Necesitas el programa setool box, un cable usb de sony ericsson el dcu-60, el programa te dice que numero cid tiene tu telefono al saberlo podras buscar los archivos para actualizarlo nada más que con esta actualización se borra todo el software del mismo y se reinstala.


Saludos.


----------



## duendecds (Nov 15, 2010)

setool box como lo indica el nombre es una caja de servicio tenico el cual su software no abre sin dicha box conectada en formato de dongle smart card. no es algo que se encuentre en taringa ni en softonic sino que  mas bien es algo que se compra a un valor x dependiendo del pais y que tan dificil se hace el acseso a estas herramientas por eso mi recomendacion anterior.

saludos


----------



## madness19 (Nov 15, 2010)

duendecds dijo:


> setool box como lo indica el nombre es una caja de servicio tenico el cual su software no abre sin dicha box conectada en formato de dongle smart card. no es algo que se encuentre en taringa ni en softonic sino que  mas bien es algo que se compra a un valor x dependiendo del pais y que tan dificil se hace el acseso a estas herramientas por eso mi recomendacion anterior.
> 
> saludos



Disculpa que te contradiga pero yo eh realizado flasheos de moviles sony ericsson antes, por ello le comente del programa setool lite creo que falto esa parte el lite, al tener instalados los controladores del movil en cuestión en la compu podremos realizar la operación con el programa, conosco la setool box estuve a punto de comprar una de ellas, hacen la vida más facil para cualquier técnico en telefonia celular, pero con el programa basta para realizar modificaciones al movil claro que hay que saber hacerlo pero no necesita mucha sabiduria.

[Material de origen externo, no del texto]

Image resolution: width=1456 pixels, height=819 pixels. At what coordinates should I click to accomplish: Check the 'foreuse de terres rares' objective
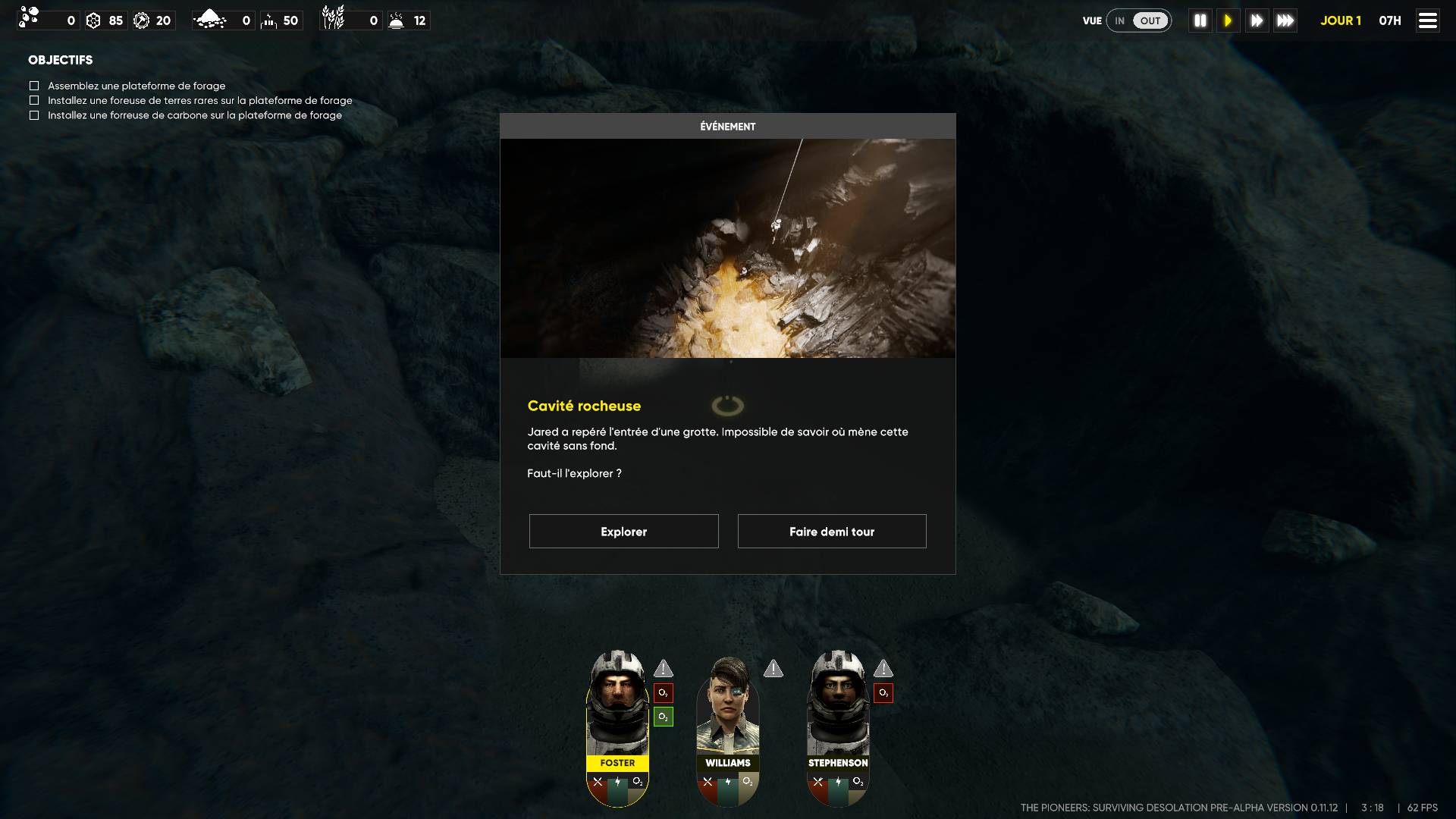(x=34, y=100)
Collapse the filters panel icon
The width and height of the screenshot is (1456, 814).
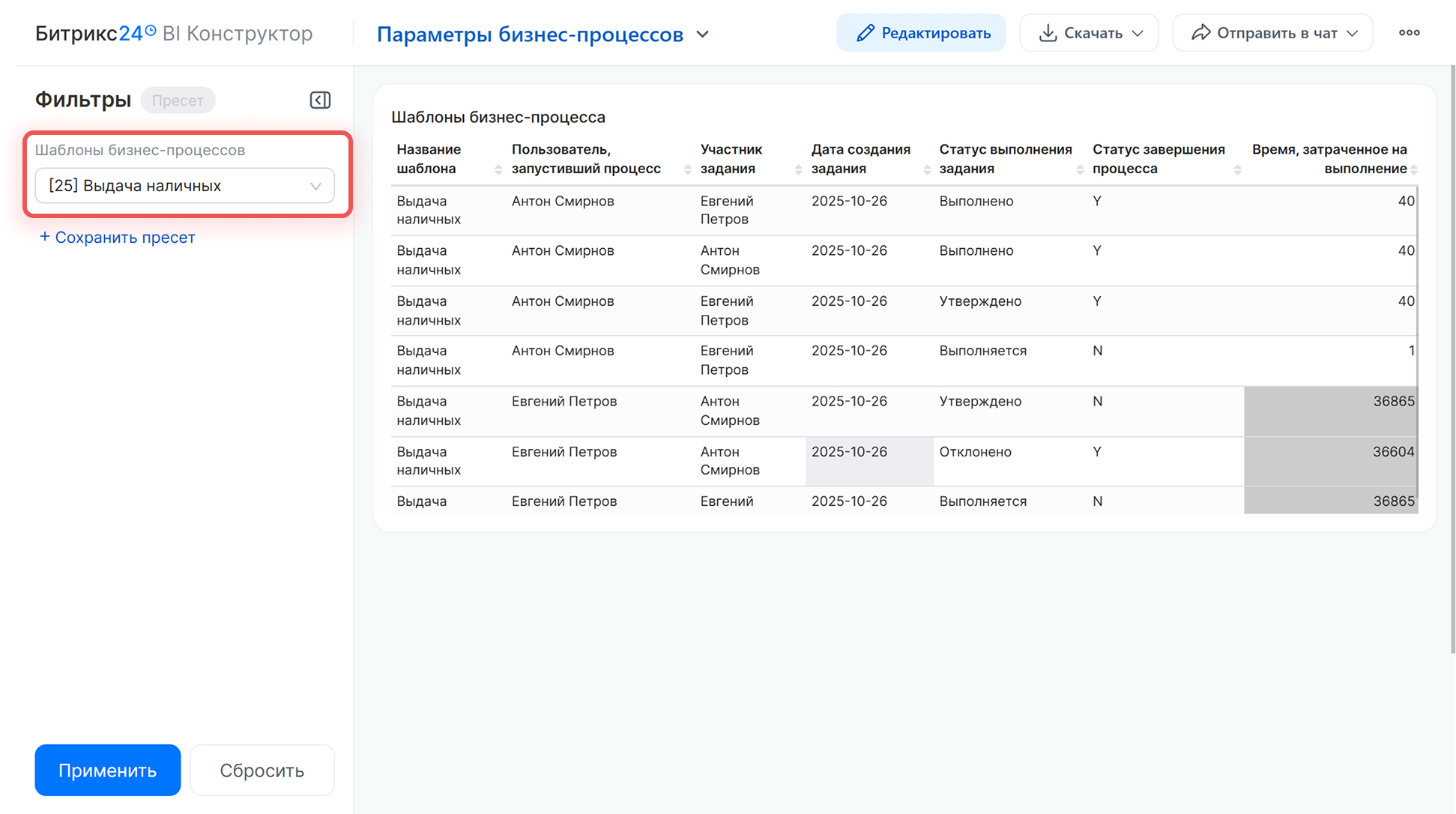(320, 100)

En youtube puedes encontrar videos de como hacer el flasheo a los sony ericsson y demás modificaciones para que te veas que si se puede.

Un saludo.


----------



## duendecds (Nov 15, 2010)

oks en eso coincidimos pero nada tiene que ver setool lite con setol box por eso mi comentario anterior de echo cualquier percanse con setool lite tienes que resolverlo con una herramienta de service, no con verciones lite crackeadas o economicas llevo mas 15 años en esto.  es solamente un consejo despues cada quien save que hacer con sus telefonos

un saludo


----------



## madness19 (Nov 16, 2010)

Ok son solo comentarios, y ambos son validos tu experiencia es más amplia que la mia y haz usando la setoolbox, el chiste es ayudar al amigo, por cierto no eh visto o mejor dicho buscando por aqui algun tema sobre como resolver problemas con los componentes de una tarjeta de un movil, como problema de teclas, camara no anda, cosas así, estaría genial que hubiera algo así, voy a buscar quiza me encuentre algo.

Un saludo, gracias por la aclaración


----------